Following the presentation of the results, discussant D. Christopher Metzger, MD (Wellmont CVA Heart Institute, Kingsport, TN), questioned if primary patency was measured at all in SAFE-DCB.
“Yes. The primary patency was an addendum to the protocol, [but] there was only a smaller percentage of patients who ended up actually adhering to receiving the patency analysis at 1 year,” Shammas replied. “There were about 500 patients who didn't have a duplex ultrasound at 1 year, and this is currently being looked at and hopefully we'll be able to provide that data.”
Additionally, Metzger said, “you reported that 200 were lost to follow-up at 1 year—that was more than 20% of the patient population lost to follow-up at 1 year—and then even worse, 50% got their duplex analysis and then the report is freedom from TLR, which to me is a nebulous thing. It means either the patient didn't want another procedure or the doctor didn't want to do another procedure, and we lost at least 20% of the patients. So how comfortable are we with that? You can put a chart up that says 89% freedom from TLR, but we lost a lot and freedom from TLR does not mean freedom from restenosis as you know.”
“Absolutely,” Shammas replied. “Freedom from TLR, I completely agree, is not the strongest hard endpoint we can use. Patency would have been a lot [better], but that’s how the study was designed initially. When we realized that patency should be there, it was incorporated in the protocol.”
Panelist Mehmet Cilingiroglu, MD (Arkansas Heart Hospital, Little Rock), said that he is currently serving as PI of the DIAMOND-PAD study, which is using optical coherence tomography—not ultrasound—to image PAD patients with moderate to severe calcification before and after treatment with the Diamondback Orbital Atherectomy System (CSI). “So the things that you are describing—how do they evolve, how the plaque really happens—we already enrolled 20 patients, and it will be very interesting [to see the results],” he said. “We also want to know what happens to DCB that have dissections at 1 year.”
Shammas agreed that “it’s very hard to see what happens inside the vessel” in their IVUS-based analyses compared with angiographic readings. “In fact, when you do the IVUS, we had about four to six times more dissections than we've seen in an angiogram,” he said.
Panelist Gunnar Tepe, MD (Hospital of Rosenheim, Germany), commented on the “really striking” high rate of atherectomy in SAFE-DCB as well as the fact that vessel preparation, which is talked about “all the time,” didn’t have any effect on the primary efficacy endpoint. “Do you have an explanation for that?” he asked.

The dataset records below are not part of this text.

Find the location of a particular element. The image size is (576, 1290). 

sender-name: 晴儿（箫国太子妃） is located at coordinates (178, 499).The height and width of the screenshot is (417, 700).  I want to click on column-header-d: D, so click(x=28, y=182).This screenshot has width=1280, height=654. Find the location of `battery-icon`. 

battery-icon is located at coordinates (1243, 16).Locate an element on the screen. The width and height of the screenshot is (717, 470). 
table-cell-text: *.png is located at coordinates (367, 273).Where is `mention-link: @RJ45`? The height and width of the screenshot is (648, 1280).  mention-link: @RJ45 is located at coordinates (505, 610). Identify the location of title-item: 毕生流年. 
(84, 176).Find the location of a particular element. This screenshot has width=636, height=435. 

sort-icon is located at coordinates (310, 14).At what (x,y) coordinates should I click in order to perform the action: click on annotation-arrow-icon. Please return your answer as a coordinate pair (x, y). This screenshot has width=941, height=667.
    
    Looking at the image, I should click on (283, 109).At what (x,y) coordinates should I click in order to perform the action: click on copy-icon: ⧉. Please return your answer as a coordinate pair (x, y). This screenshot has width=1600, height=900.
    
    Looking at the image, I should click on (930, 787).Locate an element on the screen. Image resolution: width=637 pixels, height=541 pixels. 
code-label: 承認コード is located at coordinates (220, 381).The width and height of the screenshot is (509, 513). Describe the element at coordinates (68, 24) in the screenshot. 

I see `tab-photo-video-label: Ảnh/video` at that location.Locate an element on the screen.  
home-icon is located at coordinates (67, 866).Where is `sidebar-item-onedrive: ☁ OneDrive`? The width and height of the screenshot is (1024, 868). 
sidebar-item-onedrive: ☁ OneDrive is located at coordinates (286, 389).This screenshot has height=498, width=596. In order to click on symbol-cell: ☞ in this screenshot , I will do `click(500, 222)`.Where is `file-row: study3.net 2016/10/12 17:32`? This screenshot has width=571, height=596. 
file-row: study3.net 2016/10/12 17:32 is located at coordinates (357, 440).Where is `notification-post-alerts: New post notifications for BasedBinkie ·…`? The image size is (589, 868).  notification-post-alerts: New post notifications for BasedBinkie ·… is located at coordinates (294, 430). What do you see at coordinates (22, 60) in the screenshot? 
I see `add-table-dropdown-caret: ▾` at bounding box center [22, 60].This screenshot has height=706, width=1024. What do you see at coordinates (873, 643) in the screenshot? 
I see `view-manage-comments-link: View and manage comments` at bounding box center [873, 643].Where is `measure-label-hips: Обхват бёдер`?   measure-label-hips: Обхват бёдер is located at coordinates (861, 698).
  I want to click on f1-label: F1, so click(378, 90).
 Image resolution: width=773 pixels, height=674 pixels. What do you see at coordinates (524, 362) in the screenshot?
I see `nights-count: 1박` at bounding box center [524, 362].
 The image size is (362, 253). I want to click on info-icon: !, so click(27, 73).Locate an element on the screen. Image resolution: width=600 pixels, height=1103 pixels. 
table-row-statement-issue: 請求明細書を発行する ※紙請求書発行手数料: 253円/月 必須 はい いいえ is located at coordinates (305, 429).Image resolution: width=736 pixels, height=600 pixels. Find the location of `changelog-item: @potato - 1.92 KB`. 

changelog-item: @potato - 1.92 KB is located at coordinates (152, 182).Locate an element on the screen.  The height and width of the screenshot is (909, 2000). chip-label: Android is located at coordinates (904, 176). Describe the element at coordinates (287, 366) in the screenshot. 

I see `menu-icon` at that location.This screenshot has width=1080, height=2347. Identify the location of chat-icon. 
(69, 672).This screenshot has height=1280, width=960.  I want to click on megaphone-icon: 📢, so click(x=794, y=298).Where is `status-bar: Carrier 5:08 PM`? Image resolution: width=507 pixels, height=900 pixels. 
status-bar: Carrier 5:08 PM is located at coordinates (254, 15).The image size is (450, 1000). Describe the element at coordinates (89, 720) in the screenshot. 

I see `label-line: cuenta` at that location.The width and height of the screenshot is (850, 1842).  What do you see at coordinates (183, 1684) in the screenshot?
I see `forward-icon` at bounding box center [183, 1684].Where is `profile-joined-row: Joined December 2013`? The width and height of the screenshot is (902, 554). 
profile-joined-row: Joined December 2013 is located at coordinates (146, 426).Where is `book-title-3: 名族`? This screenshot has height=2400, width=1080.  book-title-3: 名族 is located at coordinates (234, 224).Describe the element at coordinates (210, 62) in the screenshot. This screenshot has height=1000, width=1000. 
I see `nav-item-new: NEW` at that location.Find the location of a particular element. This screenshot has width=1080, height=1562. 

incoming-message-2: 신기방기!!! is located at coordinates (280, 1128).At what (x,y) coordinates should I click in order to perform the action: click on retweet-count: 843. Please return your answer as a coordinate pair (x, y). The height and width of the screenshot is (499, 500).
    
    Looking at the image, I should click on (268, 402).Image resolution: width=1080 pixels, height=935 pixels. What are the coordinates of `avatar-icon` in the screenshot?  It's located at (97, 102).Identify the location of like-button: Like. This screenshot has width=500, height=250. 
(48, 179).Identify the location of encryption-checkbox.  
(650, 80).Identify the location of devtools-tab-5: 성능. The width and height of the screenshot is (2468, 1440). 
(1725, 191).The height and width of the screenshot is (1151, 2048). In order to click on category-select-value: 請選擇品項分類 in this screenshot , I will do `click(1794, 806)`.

It’s possible that vessel preparation gives the most bang for its buck in complex lesions and that SAFE-DCB didn’t include enough of these complex lesions to demonstrate the value of atherectomy, Shammas answered. “When you translate vessel prep into simpler lesions, shorter lesions, or a lot less CTO, or a lot less calcification, you may not get the exact benefit that you really want to see from the vessel prep,” he said. “This is how we designed the JET-RANGER study; we designed it purely for very complex disease, long lesions, CTOs, and severe calcification because we believe the value of vessel prepping is really predominantly in these complex lesions. I don't think we have that complex lesion subset here that may reflect the value of atherectomy at this point.”
Shammas NW. Lutonix paclitaxel-coated balloon to treat obstructive lesions in the superficial femoral and popliteal arteries: 12-month results from the SAFE-DCB study. Presented at: CRT 2019. March 5, 2019. Washington, DC.
- Shammas reports receiving research and educational grants from Bard, Boston Scientific, Intact Vascular, and VentureMed Group; serving on the advisory board of Intact Vascular; and serving on the speakers bureau for Boston Scientific, Janssen, Boehringer Ingelheim, Novartis, Intact Vascular, and Bard.